KARACHI: The current account surplus widened to its highest level in 13 months in April, buoyed by a narrowing trade gap and increased remittances from overseas workers, data from the State Bank of Pakistan showed on Friday.
The current account surplus reached $491 million in April, the highest level since March 2023, up 13 percent from the previous month. When compared with last year, the surplus increased by 266 percent.
The country's current account deficit for the 10 months (July-April) of this fiscal year was minimal at $202 million, a 95 percent decrease from $3.920 billion in the same period last year.
Amid ongoing contractionary monetary and fiscal policies, improved agricultural output, and an easing of global commodity prices, the nation's current account balance recorded advances for the third consecutive month. Even if continuous current account surpluses point to signals of stability in the economy, a decline in imports with a downturn in demand has had an impact on economic activity and raised the unemployment rate in the country.
“This [April] surplus came higher than our expectations as SBP reported a much lower trade deficit than PBS (72 percent of PBS) compared to a 10-MFY24 ratio of 90 percent,” said Topline Securities in a note.
Director of research at Akseer Research Awais Ashraf explained why the current account surplus has widened: higher exports along with lower imports contributed to an increase in the surplus.

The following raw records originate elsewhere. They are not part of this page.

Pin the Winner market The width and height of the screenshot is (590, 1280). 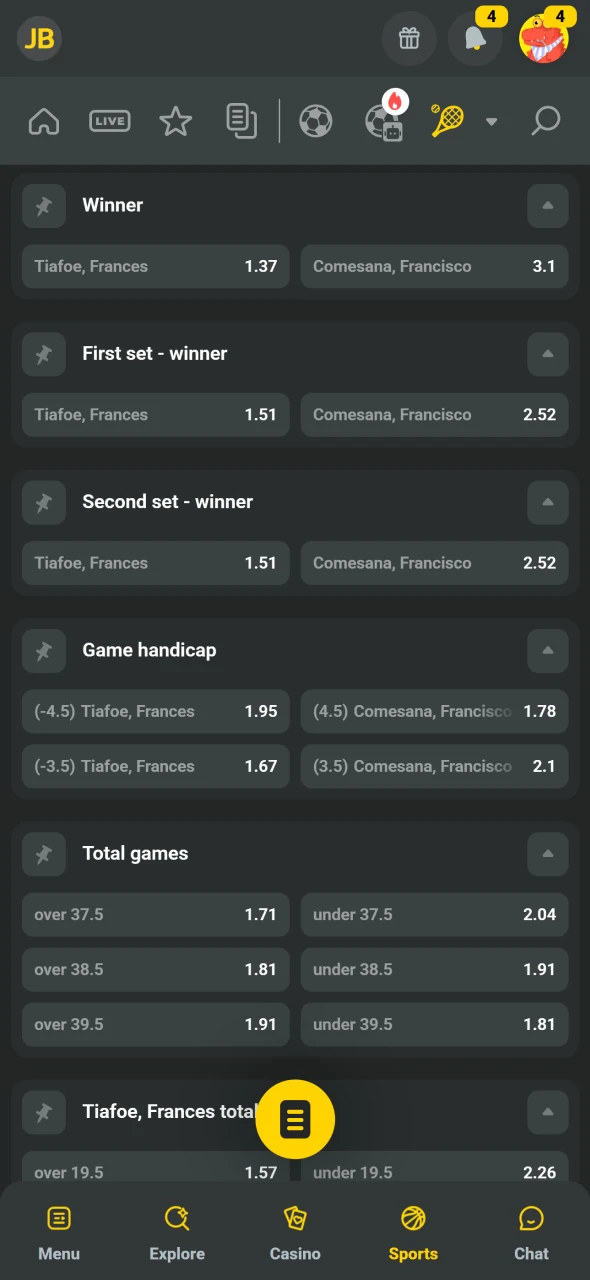(x=44, y=205)
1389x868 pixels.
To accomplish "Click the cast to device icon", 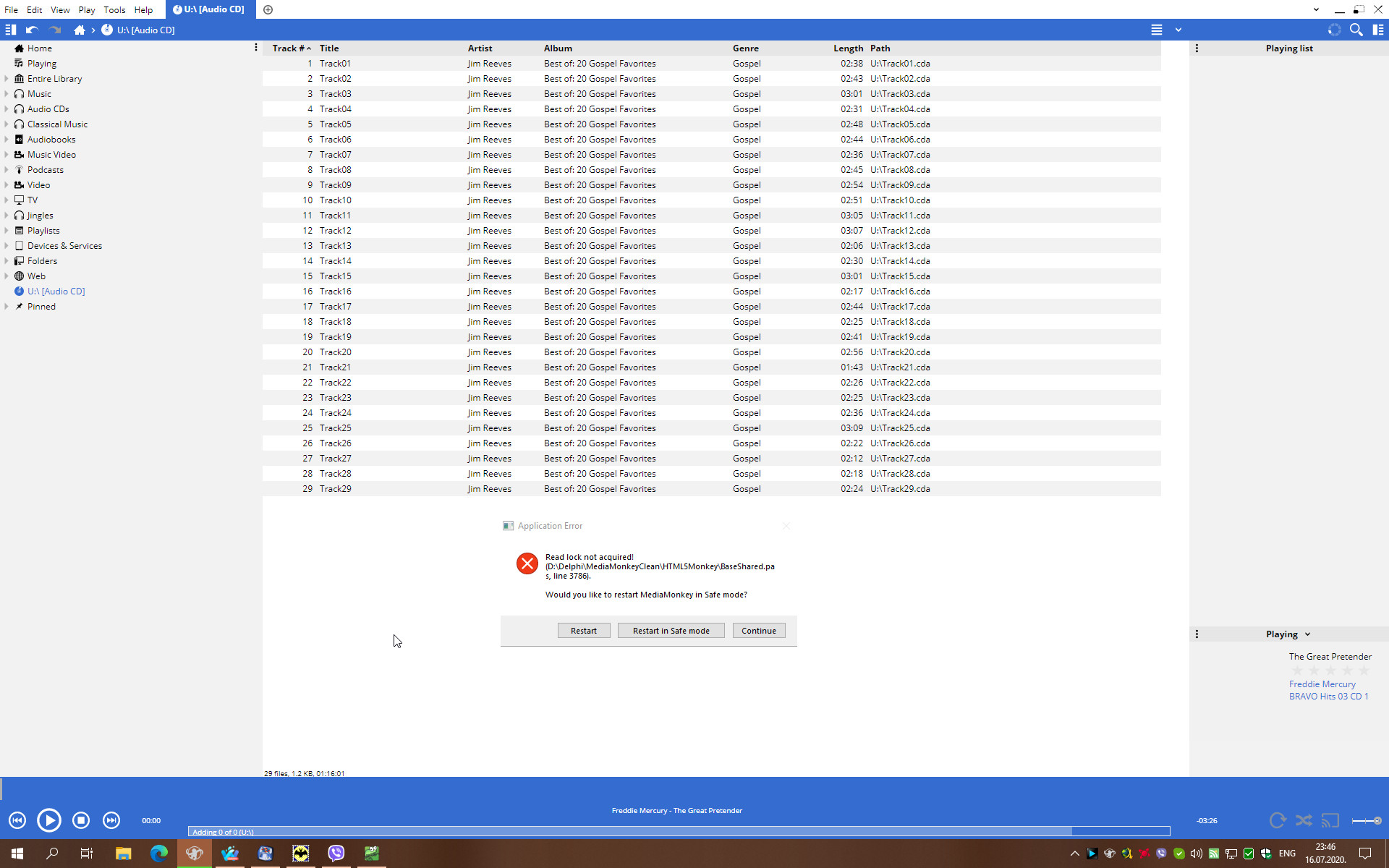I will (x=1330, y=820).
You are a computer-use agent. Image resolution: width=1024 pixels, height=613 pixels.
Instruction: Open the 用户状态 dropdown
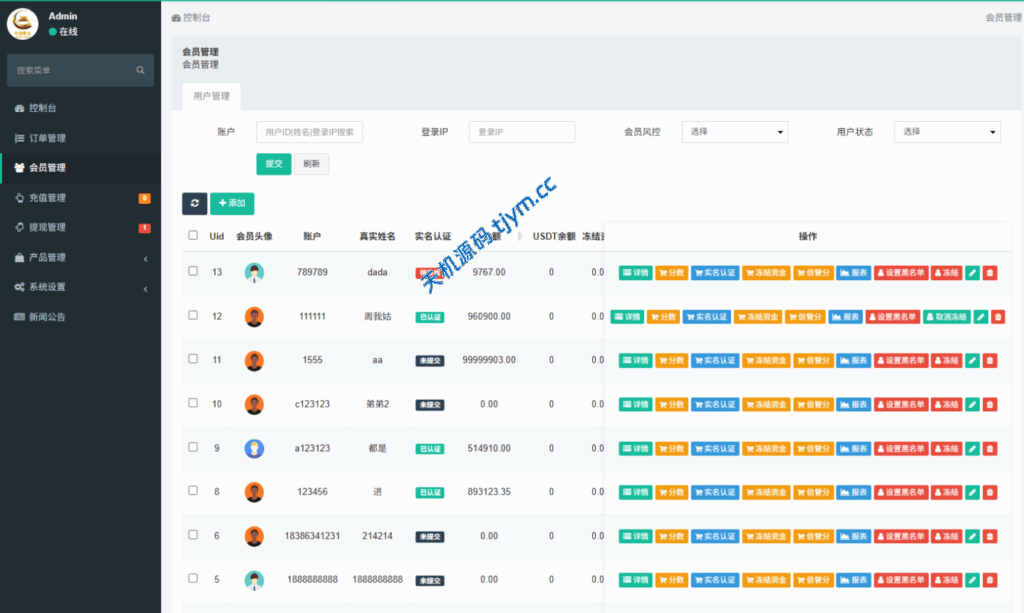pyautogui.click(x=946, y=132)
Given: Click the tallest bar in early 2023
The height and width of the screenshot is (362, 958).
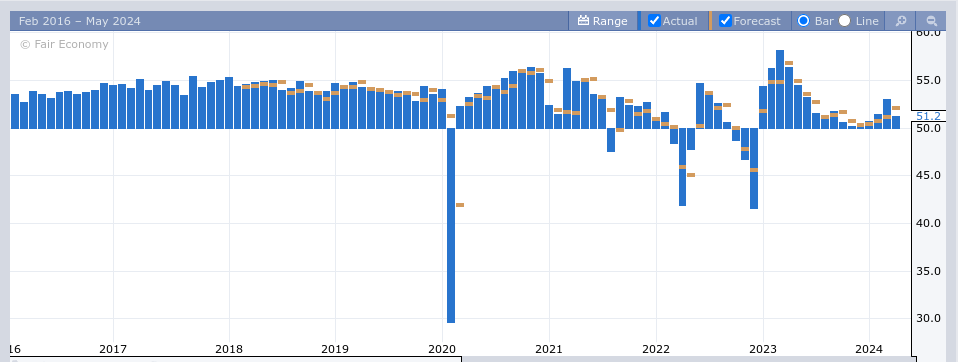Looking at the screenshot, I should tap(780, 89).
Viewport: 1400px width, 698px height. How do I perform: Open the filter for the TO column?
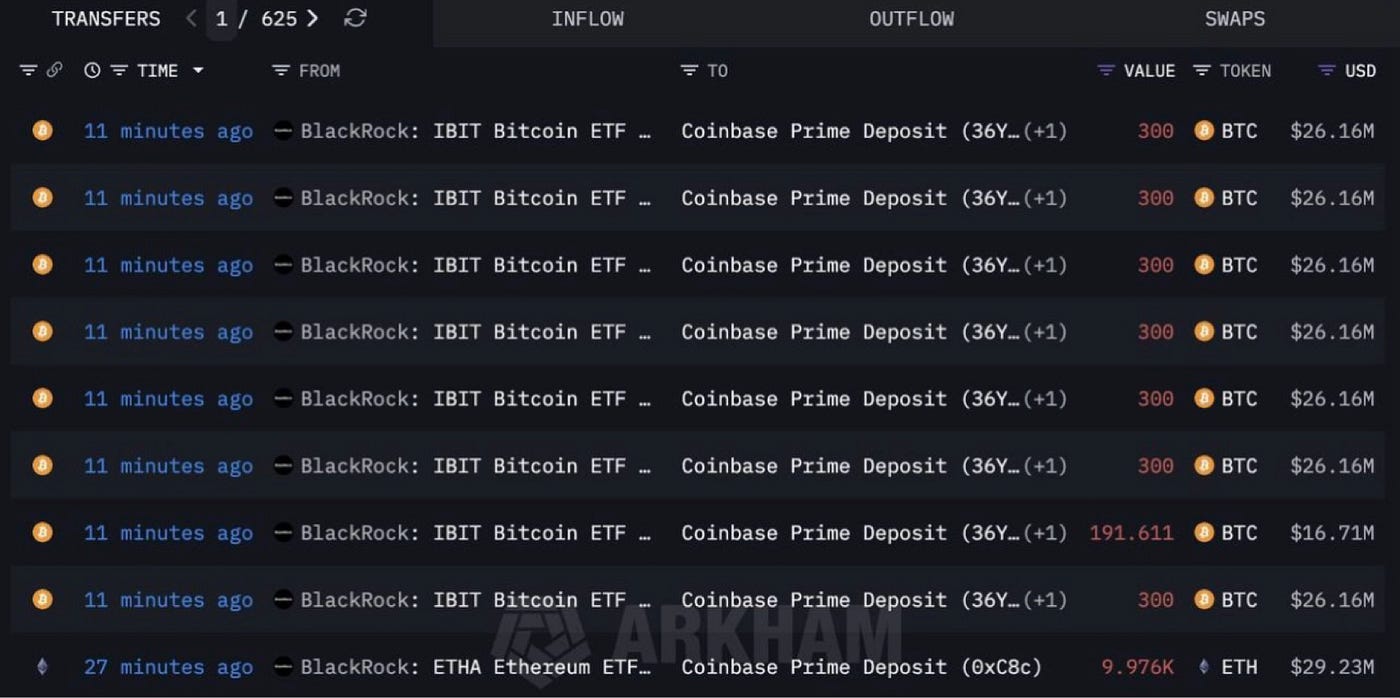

In April, the nation's overall goods exports grew by 4 percent month-on-month and by 23 percent year-on-year to $2.634 billion. The amount of imports rose to $4.447 billion, up 23 percent from a year ago but down 3 percent from a month earlier.Remittances from Pakistani citizens employed abroad increased by 28 percent year-on-year to $2.812 billion in April, however, they decreased by 5 percent from the same month a year ago.
The latest figures for the balance of payments came as Islamabad is in talks with the International Monetary Fund for a new, longer-term loan programme.
Pakistan’s foreign exchange reserves held by the central bank stood at $9.1 billion as of May 10. The receipt of the final tranche of $1.1 from the IMF under its $3 billion loan programme, which concluded last month, has put the reserves in a comfortable position. The SBP was able to make its external payments on time while building reserves because of improvement in the current account deficit and financial inflows.
The IMF in its staff report following the second and final review under the standby arrangement (SBA) said downside risks remain exceptionally high. Political unpredictability persists despite the new government's stated aim to uphold SBA policies. The international lender also mentioned that the high cost of living and political complications could have an impact on policy. Policy lapses combined with less external funding could jeopardise the debt sustainability route and put pressure on the exchange rate.
The SBP expects the current account deficit in the range of 0.5 - 1.5 percent of GDP; however, the IMF projects the CAD at $3.0 billion (0.8 percent of GDP) for FY24.
“A more muted import rebound is now expected, reflecting favorable commodity price changes and a larger than anticipated drop in food and cotton imports given the domestic agricultural recovery, while exports are slightly higher,” it said.
“Staff expects the CAD to remain around 1½ percent of GDP over the medium term, reflective of a flexible exchange rate consistent with efforts to rebuild reserves.”The SBP, in its latest report said on external account, slightly improved global outlook and domestic growth prospects are anticipated to boost foreign exchange earnings from exports and remittances.
“While resilient global demand may have a positive impact on Pakistan’s exports, moderating global commodity prices may significantly suppress import prices, leading to an overall contraction in import bill and, hence improvement in trade balance,” the SBP said.“This outlook remains susceptible to unfavorable movement in international commodity prices and continued tight global financial conditions,” it said.
“Under these circumstances, it is imperative to boost exports through reforms aimed at enhancing productivity and attracting FDI in export-oriented sectors to keep the CAD at sustainable level without constraining domestic economic activities.”